Extrait du document:
++++

IA et Big Data

La voiture connectée roulera au Big Data

Le mot « voiture connectée » n’est pas sans susciter une méfiance voire une certaine angoisse lorsqu’on le prononce. En effet, l’intelligence artificielle embarquée dans les véhicules a toujours été traitée de façon peu optimiste dans les films de science fiction… Une vision du futur un peu sombre bien éloignée des petites Google Car roulant tranquillement sur les routes californiennes. Pourtant, une voiture connectée n’est pas une voiture autonome, bien que l’amalgame soit régulièrement fait. Le principe d’une voiture connectée est simplement de collecter l’information et la traiter pour guider, aider, et apporter plus de sécurité au conducteur. La donnée occupe donc une importance centrale dans ce système : nous avons voulu en savoir plus sur son rôle lors d’une table ronde organisée par CCM Benchmark, réunissant trois experts du secteur, Patrice Slupowski (VP de l’innovation chez Orange), Michael Fernandez (CEO de Drust) et Guillaume Crunelle (Senior Manager chez Deloitte).

Voiture connectée : à quoi sert la donnée ?

Avant de se soucier des problématiques de collecte, de stockage, d’analyse et de traitement de la donnée, il est nécessaire de réfléchir au but de cette donnée, fait remarquer Patrice Slupowski. « L’objet et la connexion prennent toute la place, et on ne pense pas au service rendu au client. L’utilisation des données doit servir à offrir un service à des utilisateurs » avance t-il. Il est nécessaire de penser service, c’est à dire utiliser la donnée dans le but d’apporter une valeur ajoutée. La voiture connectée est donc utile si elle permet d’offrir de nouveaux services, des économies et des améliorations de process. Sinon il ne s’agit que d’un gadget.

++++

Entrées de pointage de mots et d'éléments:
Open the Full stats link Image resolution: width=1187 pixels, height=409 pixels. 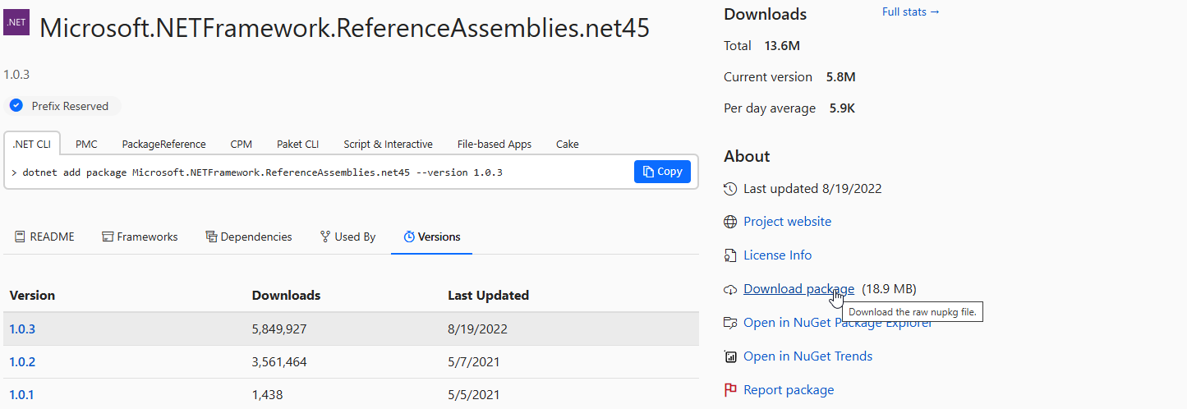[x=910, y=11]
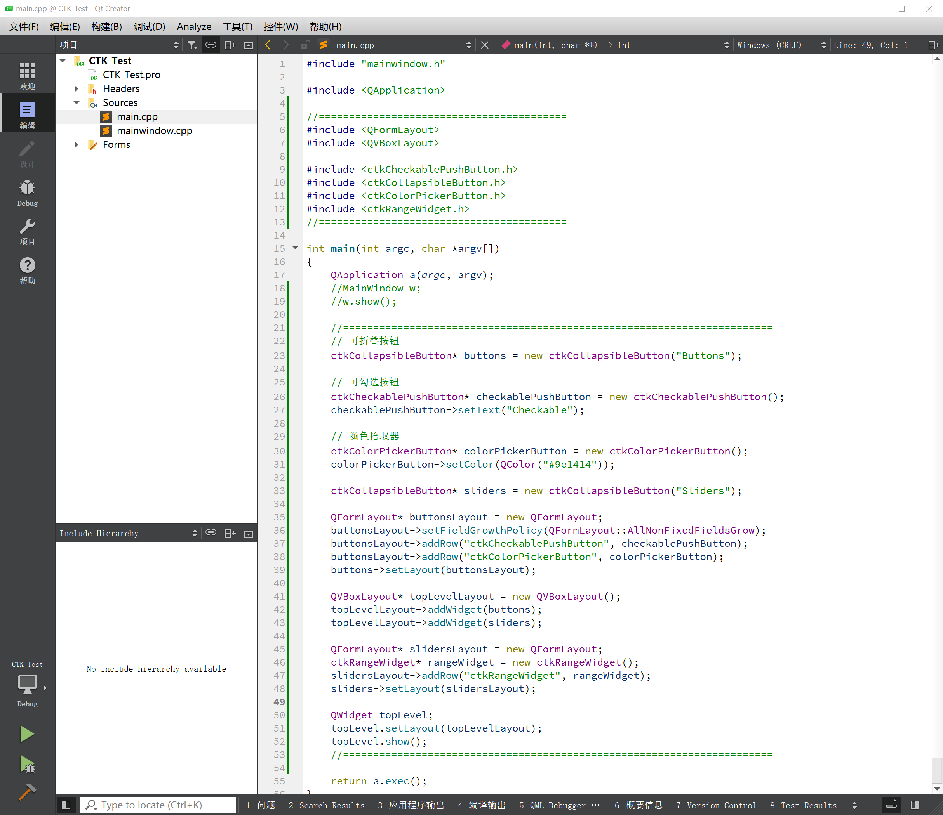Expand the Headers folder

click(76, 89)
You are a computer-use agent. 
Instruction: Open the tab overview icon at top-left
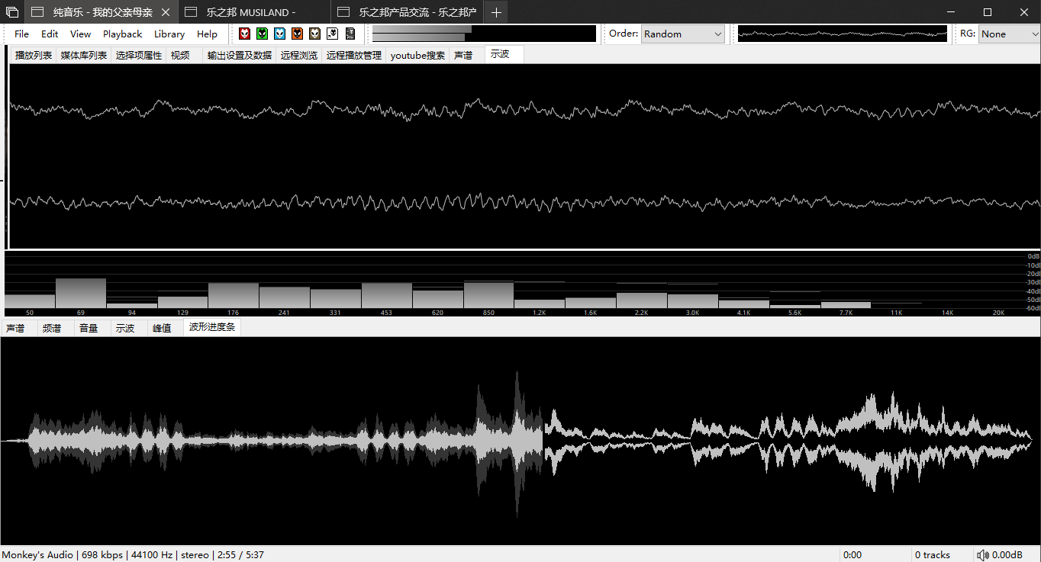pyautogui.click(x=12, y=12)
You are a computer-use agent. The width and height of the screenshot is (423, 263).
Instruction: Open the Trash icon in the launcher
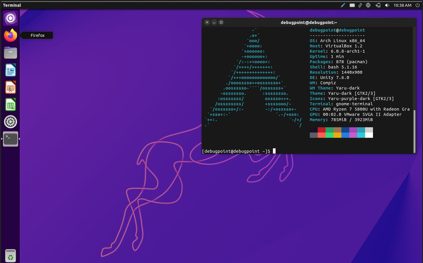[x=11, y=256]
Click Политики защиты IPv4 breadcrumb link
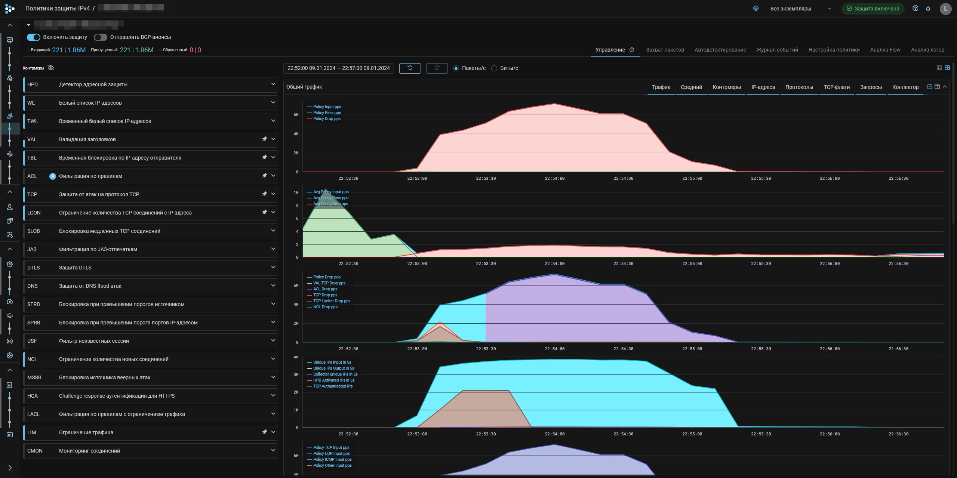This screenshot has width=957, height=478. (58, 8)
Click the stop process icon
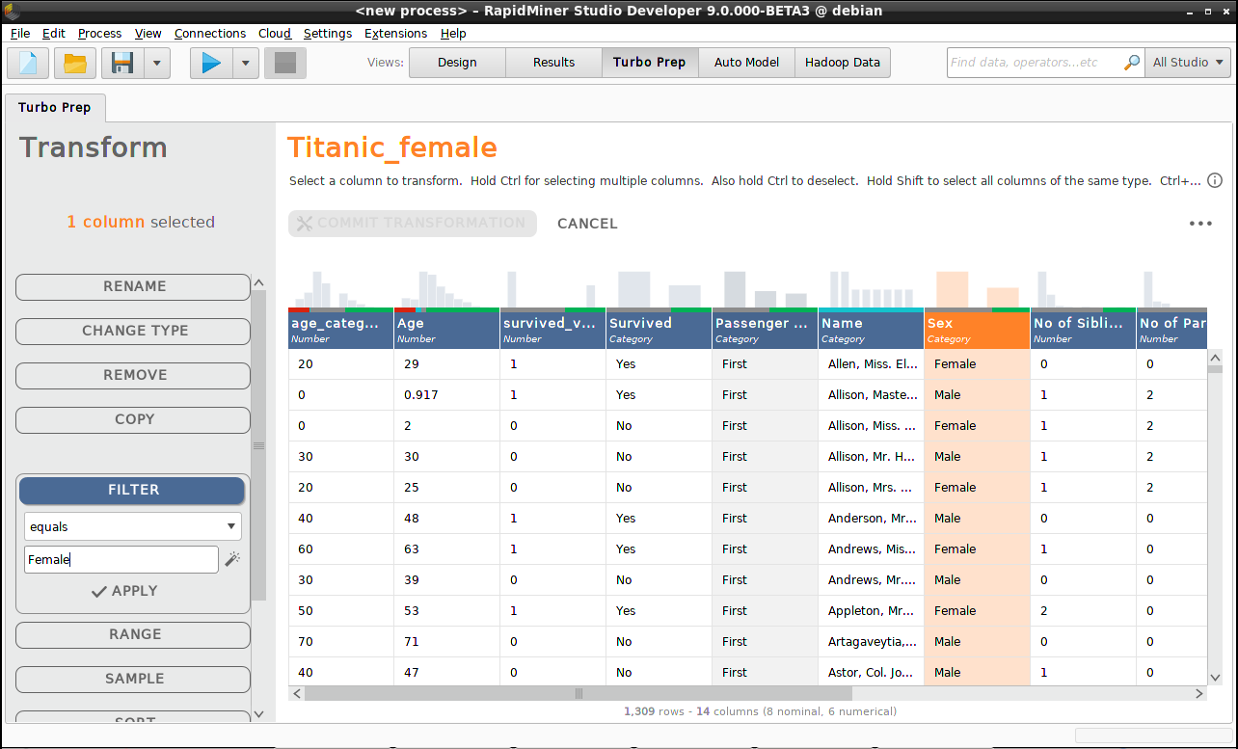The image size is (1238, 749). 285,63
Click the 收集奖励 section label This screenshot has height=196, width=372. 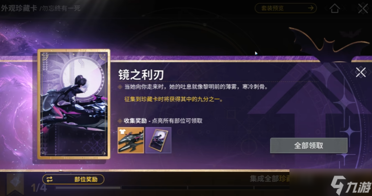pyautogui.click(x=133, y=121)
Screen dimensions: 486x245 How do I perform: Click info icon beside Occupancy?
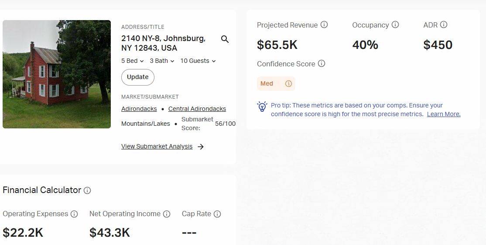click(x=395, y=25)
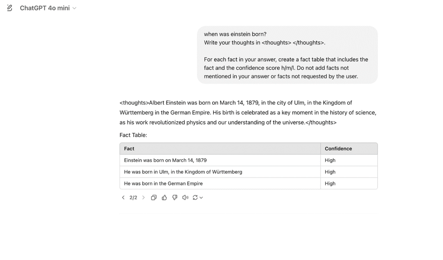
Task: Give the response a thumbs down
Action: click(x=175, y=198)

++++

Tâches et exercices:
a – Répondez à ces questions sur l'article consacré à la voiture connectée :
(i) Qui a organisé la table ronde réunissant les trois experts ?
(ii) Quel poste Michael Fernandez occupe-t-il ?
(iii) Selon l'article, que devient la voiture connectée si elle n'apporte ni nouveaux services, ni économies, ni améliorations de process ?
b – Rédigez la suite de l'article sur la voiture connectée et le Big Data, à partir de sa dernière phrase.

Corrigé des exercices:
a –
(i) CCM Benchmark.
(ii) CEO de Drust.
(iii) Un simple gadget.

b –
Afin de fournir des services, l’information doit remonter à des Cloud. Mais si le système assiste un freinage d’urgence, l’information doit être analysée dans l’immédiat et ne peut remonter au cloud : la voiture doit ainsi traiter elle-même l’information. Voilà pourquoi les services s’articulent autour de deux types de donnée collectées :

  • Le Small Data, qui regroupe les données à l’échelle du conducteur et de sa voiture, et exploitées immédiatement. Cela concerne par exemple sa conduite (écoconduite), le calcul du régime moteur, la masse du véhicule… Le but est de donner des conseils en temps réel, afin de jouer sur le comportement du consommateur pour économiser du carburant, améliorer sa sécurité, etc.
  • Le Big Data, qui concerne l’exploitation statistique de la donnée anonymisée. L’objectif est d’analyser par exemple la consommation globale des véhicules, leur longévité, les flux migratoires de personnes en congés, les préférences des consommations, l’état des voiries grâce à l’analyse de la répartition des freinages, etc.
La voiture connectée roulera au Big Data - Modes de collecte et de traitement des informations d'une voiture connectée
Modes de collecte et de traitement des informations d’une voiture connectée

Et les services délivrés par la collecte et le traitement de ces Small et Big Data devraient être de plus en plus importants selon Guillaume Crunelle. « On va peu à peu évoluer vers un modèle non propriétaire du véhicule, c’est-à-dire que demain, on aura potentiellement le choix entre avoir une voiture et partager un véhicule », explique-t-il, « on passe ainsi du modèle propriétaire au modèle serviciel : et qui dit service dit données ».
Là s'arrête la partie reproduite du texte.